Isabel Alamin in Zach Clark's The BecomesIsabel Alamin in The Becomers

The conclusion of Fantasia International Film Festival’s 27th edition brings the temptation to paint a “big picture overview” of the state of the film industry in general, in particular the genre community. The Montréal-based three-week event has never been about blinding star power (while Nicolas Cage was scheduled to be onhand to receive this year’s Cheval Noir Career Achievement Award, the actor had to cancel due to the ongoing SAG-AFTRA strikes), instead putting directors and audiences front and center. Like last year, a highly anticipated A24 horror release made an appearance just days before opening theatrically (last year Halina Reijn’s enjoyable Bodies Bodies Bodies, this year Danny and Michael Philippou’s excellent Talk to Me). Nonetheless, strikes and talks of a “hot labor summer” were still top of mind, not least due to news that the festival’s own workers were operating under untenable conditions; to the festival leadership’s credit, unionization appears imminent. As mega-conglomerates witness their streaming bubbles burst and battles are waged over transparency of viewership data and increased residuals for writers and performers, what does a director working in independent horror filmmaking have to look forward to?

Last year I wrote that “as theatrical play dwindles and distribution models continue to shift toward streaming (several of this year’s films will debut on AMC’s horror streamer, Shudder, later in the year; others, no doubt, would dream of doing so), the festival provides countless movies with a largely appreciative audience.” I was reminded of this while attending the world premiere of the new film from independent producer-turned-director Jenn Wexler, The Sacrifice Game, a film that had its distribution rights secured by Shudder before principal photography had even commenced.
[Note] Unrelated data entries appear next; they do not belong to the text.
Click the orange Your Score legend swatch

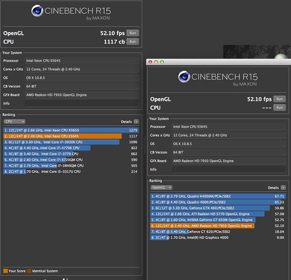pyautogui.click(x=5, y=271)
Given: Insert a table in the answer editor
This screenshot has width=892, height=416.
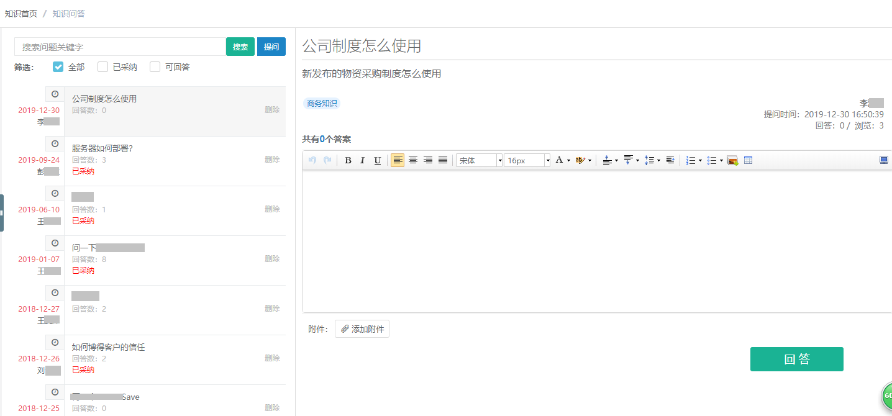Looking at the screenshot, I should click(748, 160).
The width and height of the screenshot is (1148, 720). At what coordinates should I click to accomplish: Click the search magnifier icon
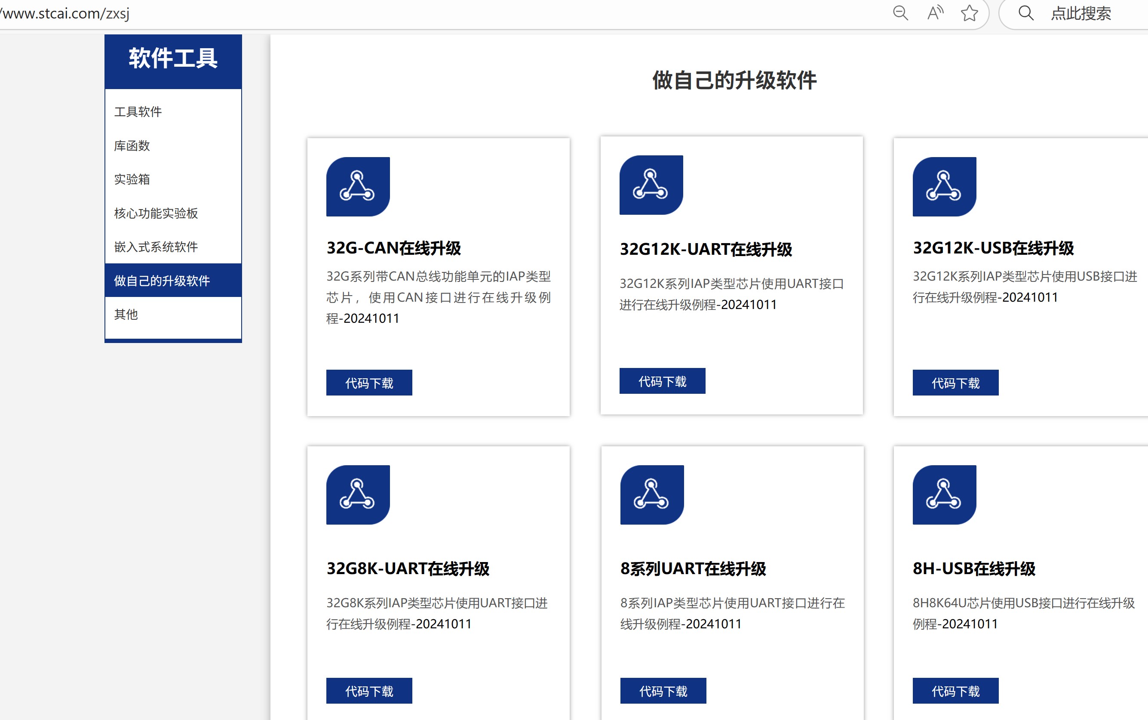coord(1026,13)
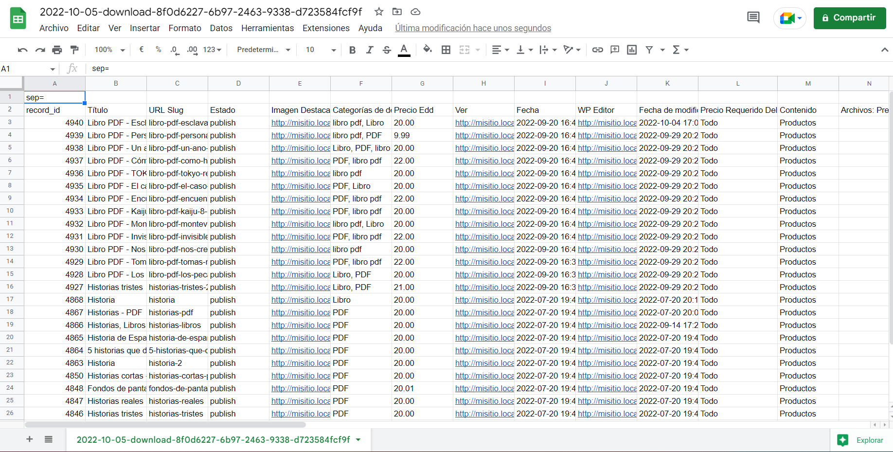This screenshot has width=893, height=452.
Task: Toggle bold formatting
Action: click(x=352, y=50)
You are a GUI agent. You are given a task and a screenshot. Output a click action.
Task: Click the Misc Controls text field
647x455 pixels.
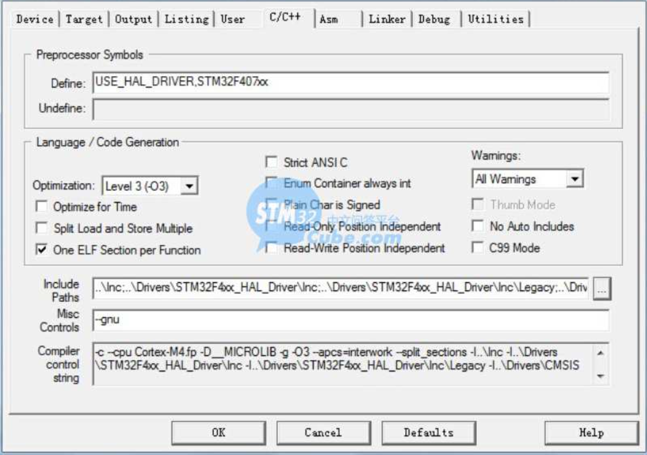[x=349, y=320]
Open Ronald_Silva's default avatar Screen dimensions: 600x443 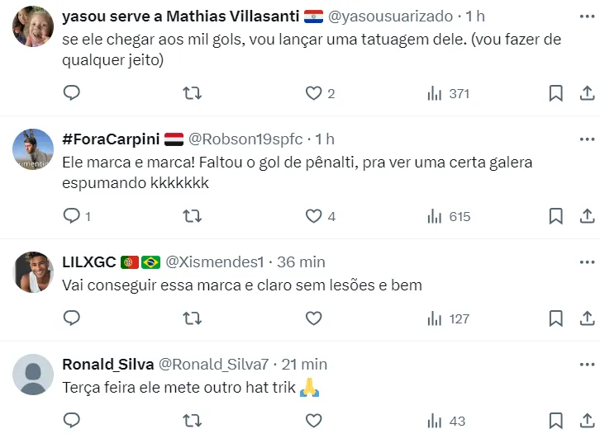(x=34, y=375)
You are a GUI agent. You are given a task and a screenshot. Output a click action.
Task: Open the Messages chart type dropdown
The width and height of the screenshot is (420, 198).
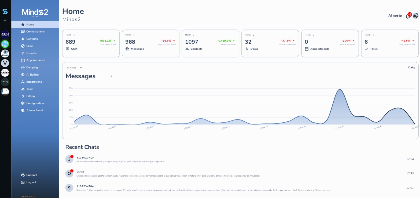[x=111, y=76]
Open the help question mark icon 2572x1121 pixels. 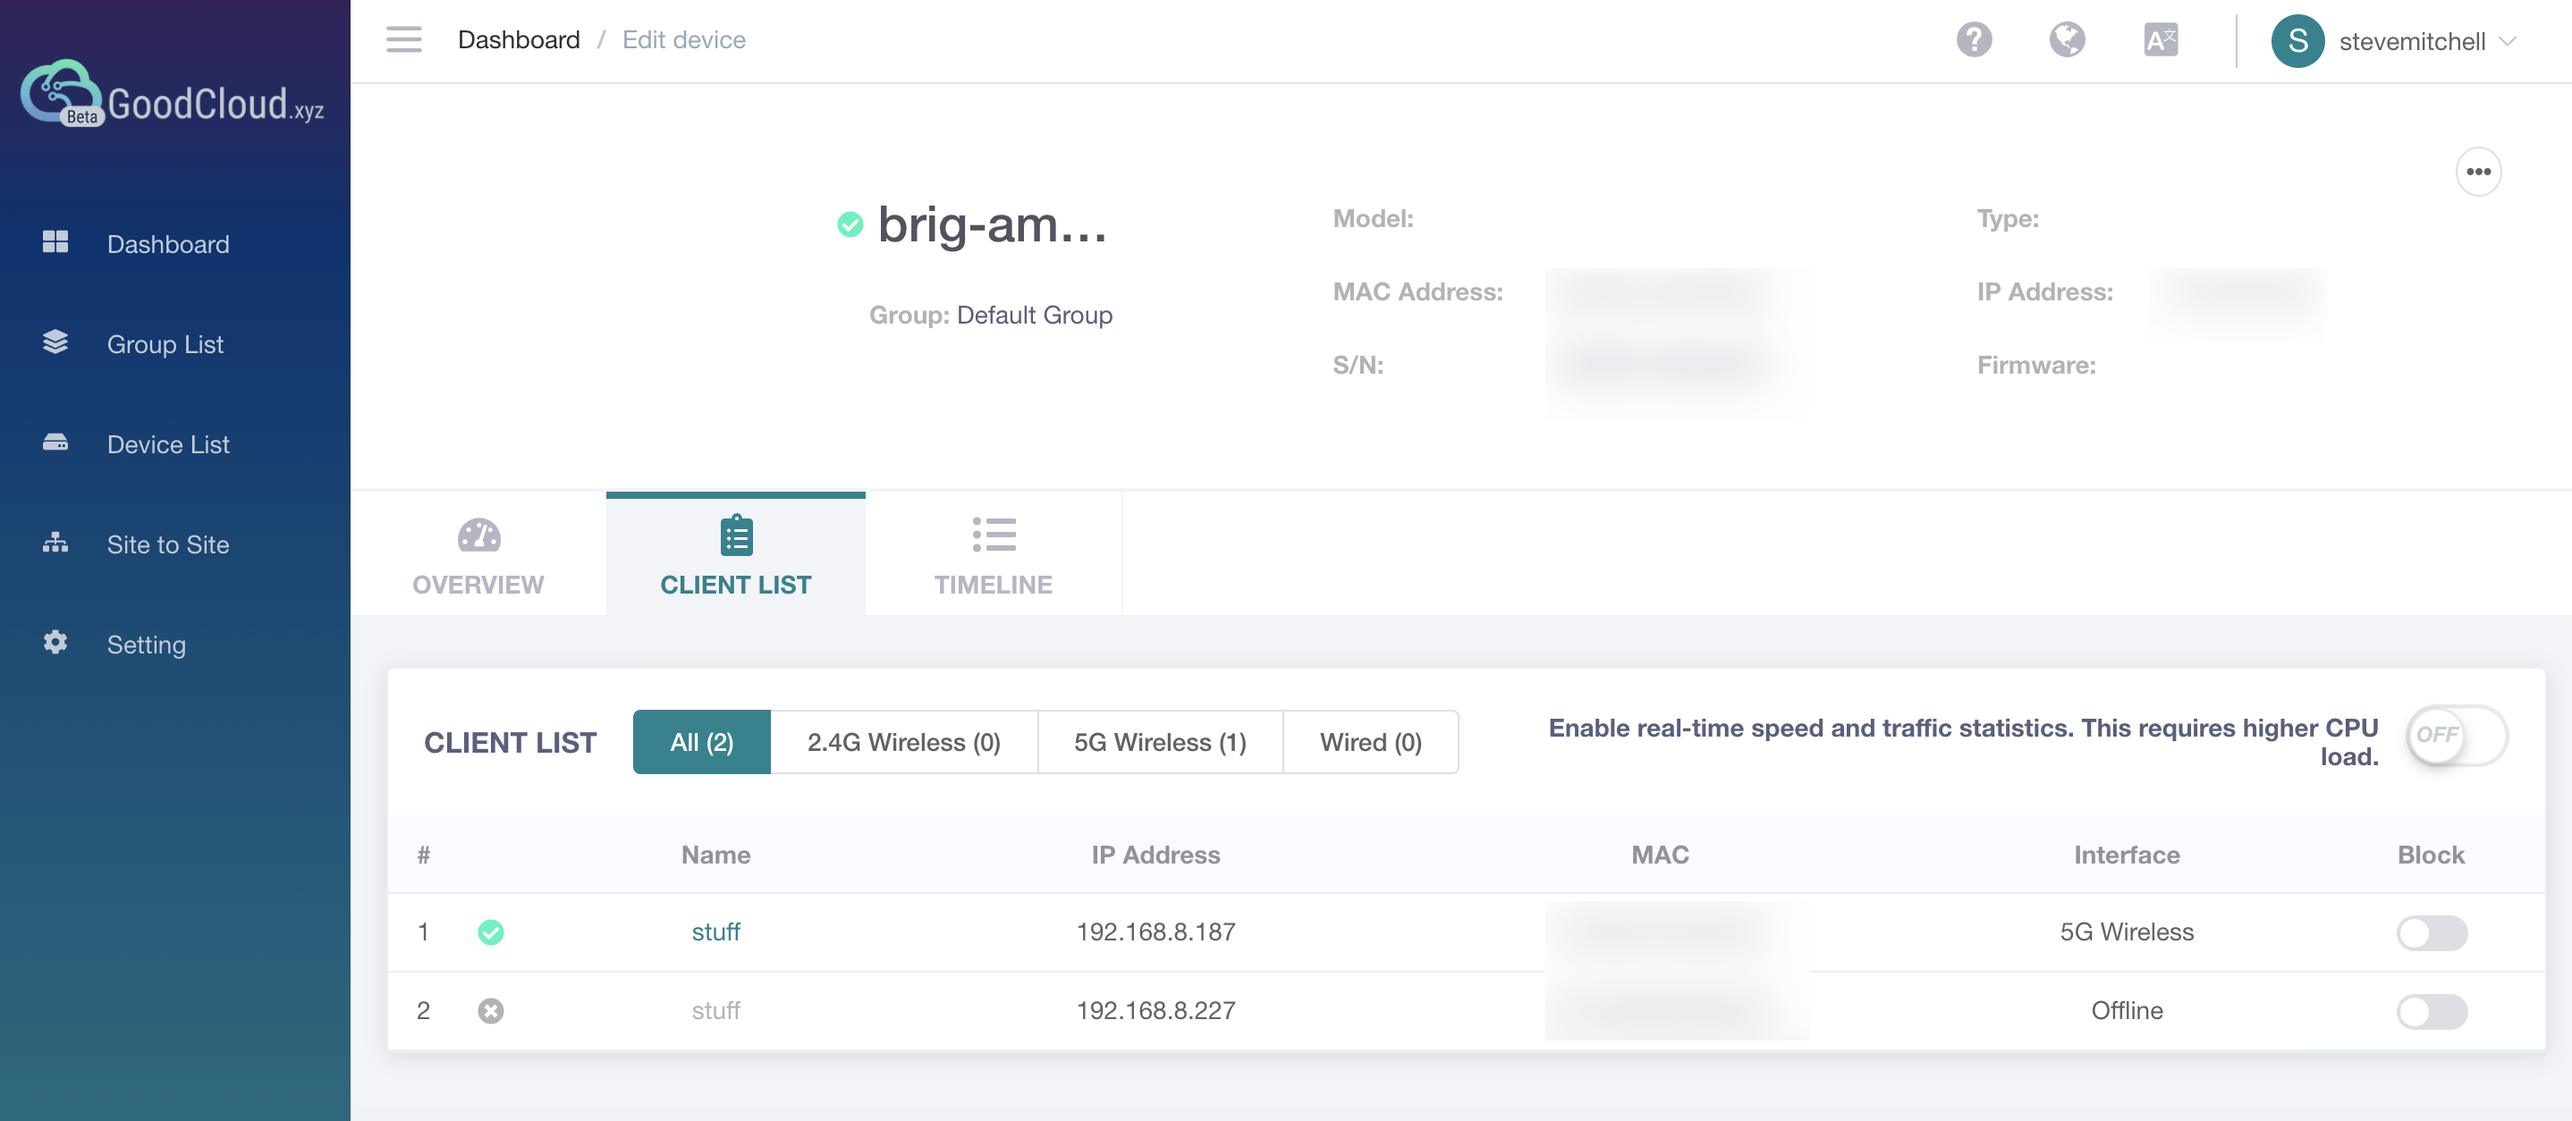[1973, 40]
Set in a boarding school for girls over the Christmas week of 1971, Wexler’s second feature is an invasion-meets-demonic-possession movie that sees a group of serial killers with strong Manson Family vibes forcibly enter the school and take a teacher (Chloë Levine) and two students (Madison Baines and Georgia Acken) who didn’t go home for the holidays hostage. The reason for the serial killers’ visit is hard to put into words, but I’ll try: the foursome—including, as the ringleader, Mena Massoud, clearly having a blast playing the extreme opposite of his title role in Guy Ritchie’s 2019 Aladdin—have been on a very specific, blood-spilling roadtrip, collecting pieces of flesh from victims who, for a reason not clear at the outset, have had ancient demonic symbols carved into their bodies (while strategically collecting flesh is not uncharted territory in popular dramaturgy, the most famous example wasn’t exactly someone who centered his schedule around Christmas). The group believes that the boarding school is the final piece of their epidermis-collecting puzzle, one that, upon completion, will give them unlimited otherworldy powers. But what if the demon is already hiding in plain sight?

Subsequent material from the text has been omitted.